If at first you don't succeed, redefine success.
I remember hearing about something like that a while ago, but I can't remember its name. Personally, I would never run a game if I had to reboot just to play it. It would turn the pc into an oversized console; which gets rid of one of the best features of pcs--multitasking.
er...why can't you just use the autorun feature of windows and make games run off of the CD? its the same thing, without the rebooting step.
I eat heart attacks
Gentoo Linux did that
This topic comes up here once every month or so.

Go ahead and make a bootable game if you really want to, but there are a ton of reasons why it is a bad idea:

Hardly anyone is going to bother rebooting to play your game. Modern OSes multitask for a reason. Why fight it? I know there's no way in hell I'd ever reboot to play a game.

Also, you'd have to include drivers for all possible hardware on your boot CD. And then when the manufacturer updates the drivers, or (worse) comes out with new hardware that didn't exist when your game shipped, you're fucked because your bootCD game is always going to be using the older, buggy drivers.. or in the case of entirely new hardware, your game might just not run at all because no matching driver is found on your bootCD OS.

Last, but not least: game patches. If you discover a bug in your game after it has shipped (and chances are very high you will), there is no reasonable way to patch the bootCD.

All in all this is a horrible idea.




Quote:
er...why can't you just use the autorun feature of windows and make games run off of the CD? its the same thing, without the rebooting step.

The point of having the entire OS on the cd, and therefore the point of the rebooting step, is so that it will run on a computer no matter what OS it has already. But the drawbacks--no multitasking in particular--outweigh the gain, IMO.
But you cant deny that it will focus all of the PC's resources (CPU/RAM) on the game, with minimal resources for the OS(Gentoo can be configured to use only what your game will require). It's hard to believe that a 733mhz Pentium III XBox with a GF3 has games looking as good as their PC counterparts running at their maximum detail settings with far superior hardware. Halo required a much more powerful computer to run when it was ported to the PC.

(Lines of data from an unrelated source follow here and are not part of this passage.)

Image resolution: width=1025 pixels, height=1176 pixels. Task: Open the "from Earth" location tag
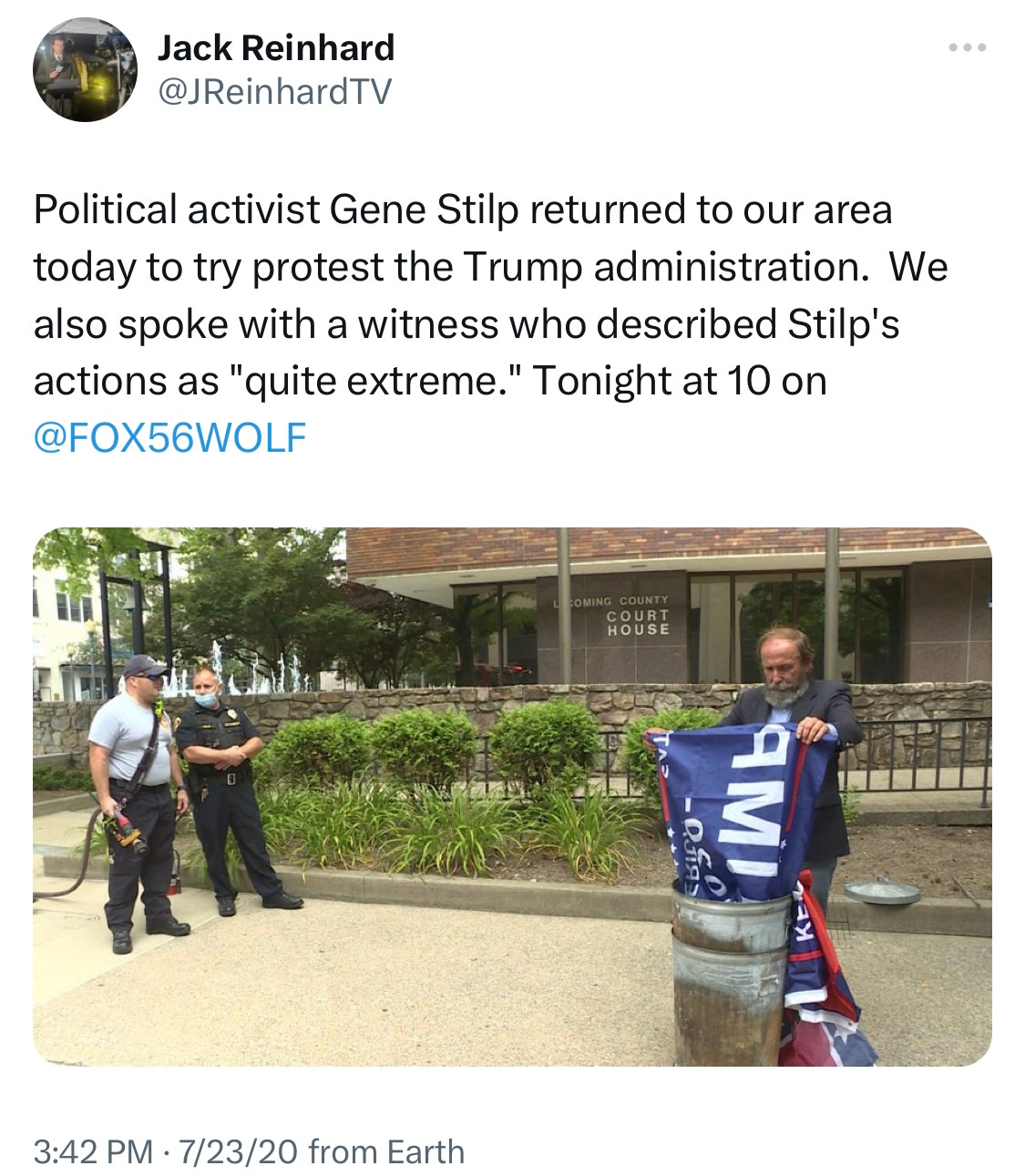(386, 1151)
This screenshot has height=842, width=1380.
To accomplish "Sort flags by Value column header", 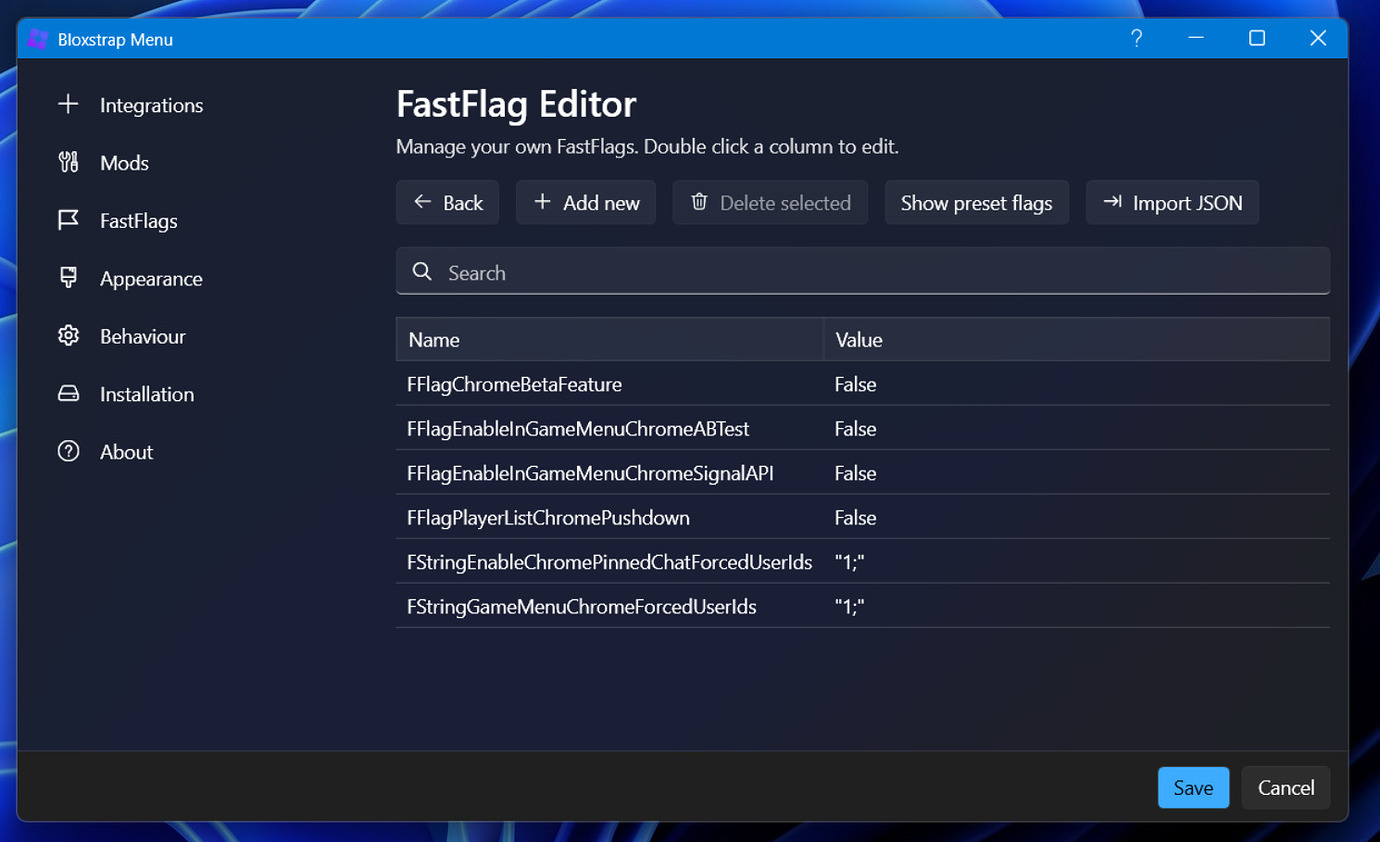I will (1076, 340).
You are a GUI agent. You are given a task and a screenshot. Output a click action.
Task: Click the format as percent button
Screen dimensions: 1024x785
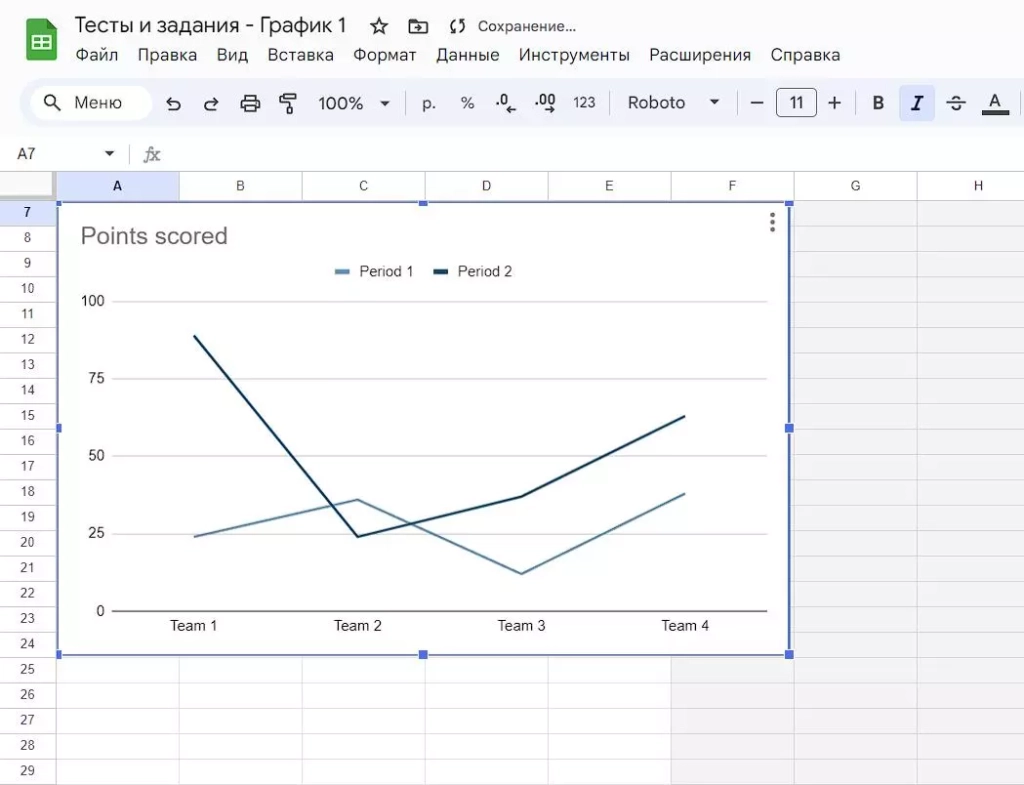[x=467, y=103]
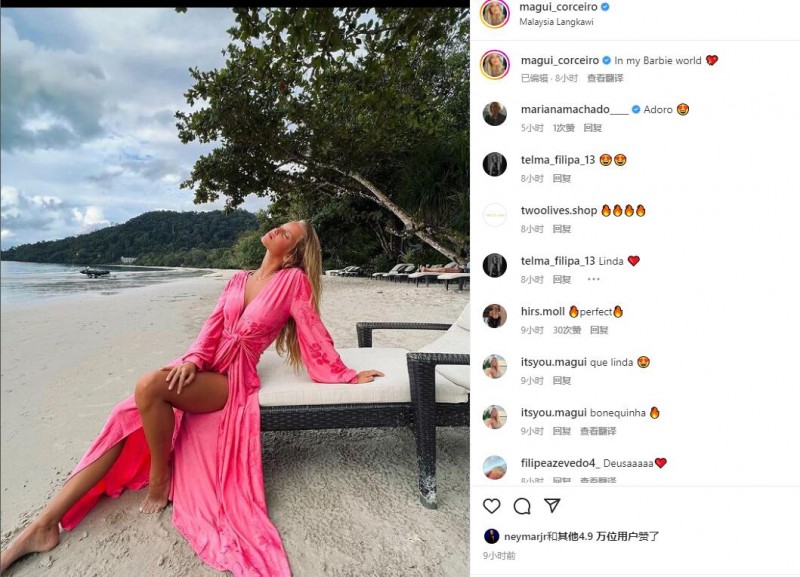Reply to marianamachado's Adoro comment
This screenshot has height=577, width=800.
(x=593, y=128)
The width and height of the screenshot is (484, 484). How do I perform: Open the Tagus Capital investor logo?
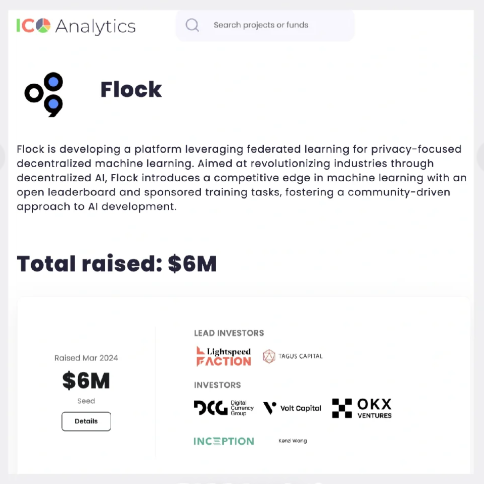pos(293,356)
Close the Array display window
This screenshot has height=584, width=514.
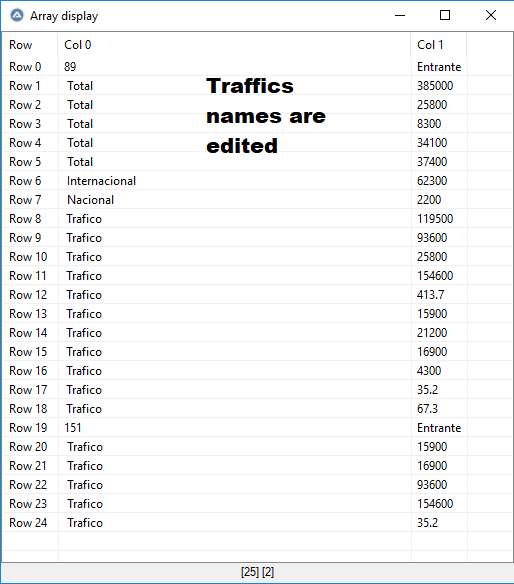[x=491, y=16]
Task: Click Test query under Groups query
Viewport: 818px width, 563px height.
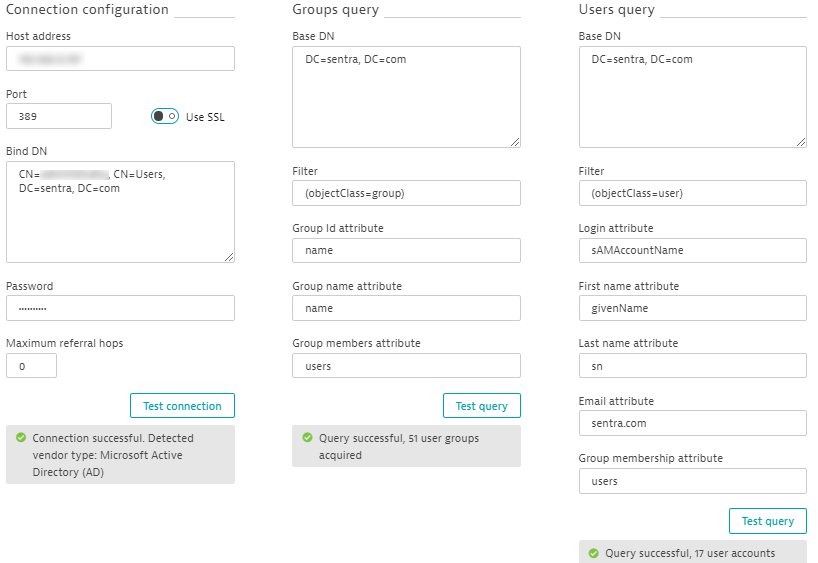Action: 481,405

If the hardware is of the same architecture, you can only blame the OS/background apps for eating up all the resources on a PC.


What could be done is that someone comes up with a linux specifically configured/compiled for games(As minimal as the console OSes). PC users would have to install that OS once into a unused partition, and all future games for that OS would perform better than in Windows.

Only problem is the driver support for linux is still quite poor, and perhaps not everyone knows how to partition their drives.
Quote:
But you cant deny that it will focus all of the PC's resources (CPU/RAM) on the game, with minimal resources for the OS(Gentoo can be configured to use only what your game will require). It's hard to believe that a 733mhz Pentium III XBox with a GF3 has games looking as good as their PC counterparts running at their maximum detail settings with far superior hardware. Halo required a much more powerful computer to run when it was ported to the PC.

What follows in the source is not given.